11501 Northlake Drive
Cincinnati, Ohio

(Address of principal executive offices)

45249
(Zip Code)

(513) 554-1110
(Registrant’s telephone number, including area code)

_______________________

Check the appropriate box below if the Form 8-K filing is intended to simultaneously satisfy the filing obligation of the registrant under any of the following provisions:
¨     Written communications pursuant to Rule 425 under the Securities Act (17 CFR 230.425)
¨      Soliciting material pursuant to Rule 14a-12 under the Exchange Act (17 CFR 240.14a-12)
¨     Pre-commencement communications pursuant to Rule 14d-2(b) under the Exchange Act (17 CFR 240.14d-2(b))
¨      Pre-commencement communications pursuant to Rule 13e-4(c) under the Exchange Act (17 CFR 240.13e-4(c))

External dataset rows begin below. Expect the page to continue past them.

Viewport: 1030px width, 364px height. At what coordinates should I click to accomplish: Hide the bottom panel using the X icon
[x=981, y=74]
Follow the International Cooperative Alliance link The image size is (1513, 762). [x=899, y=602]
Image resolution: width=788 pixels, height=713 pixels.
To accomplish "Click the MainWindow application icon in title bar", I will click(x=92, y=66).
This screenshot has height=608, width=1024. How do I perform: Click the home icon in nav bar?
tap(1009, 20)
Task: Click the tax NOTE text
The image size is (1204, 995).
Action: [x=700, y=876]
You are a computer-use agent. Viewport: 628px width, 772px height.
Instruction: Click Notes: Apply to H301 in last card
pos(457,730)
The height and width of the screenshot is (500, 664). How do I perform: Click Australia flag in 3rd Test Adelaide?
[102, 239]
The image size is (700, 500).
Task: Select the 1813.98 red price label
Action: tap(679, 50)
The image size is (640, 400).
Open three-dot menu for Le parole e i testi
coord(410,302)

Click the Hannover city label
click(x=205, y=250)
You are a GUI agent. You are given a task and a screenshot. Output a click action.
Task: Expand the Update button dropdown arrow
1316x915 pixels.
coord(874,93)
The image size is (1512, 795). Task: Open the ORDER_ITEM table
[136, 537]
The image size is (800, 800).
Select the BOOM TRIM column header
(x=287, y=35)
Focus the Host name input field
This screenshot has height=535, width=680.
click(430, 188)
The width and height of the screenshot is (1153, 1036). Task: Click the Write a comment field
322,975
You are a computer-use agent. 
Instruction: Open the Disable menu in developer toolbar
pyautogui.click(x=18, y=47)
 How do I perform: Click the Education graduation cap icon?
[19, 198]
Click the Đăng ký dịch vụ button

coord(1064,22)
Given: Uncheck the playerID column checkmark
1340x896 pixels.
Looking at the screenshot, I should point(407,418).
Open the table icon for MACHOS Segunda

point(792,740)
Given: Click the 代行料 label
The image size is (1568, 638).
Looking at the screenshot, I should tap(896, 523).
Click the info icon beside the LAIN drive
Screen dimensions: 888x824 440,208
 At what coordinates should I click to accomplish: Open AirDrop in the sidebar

Securities registered pursuant to Section 12(b) of the Act:
Title of each class
 
Trading Symbol(s)
 
Name of each exchange on which registered
None
 
None
 
None

Indicate by check mark whether the Registrant is an emerging growth company as defined in Rule 405 of the Securities Act of 1933 (§230.405 of this chapter) or Rule 12b-2 of the Securities Exchange Act of 1934 (§240.12b-2 of this chapter).
 
Emerging growth company ¨

If an emerging growth company, indicate by check mark if the Registrant has elected not to use the extended transition
period for complying with any new or revised financial accounting standards provided pursuant to Section 13(a) of the Exchange Act. ¨





Item 5.03. Amendments to Articles of Incorporation or Bylaws; Change in Fiscal Year.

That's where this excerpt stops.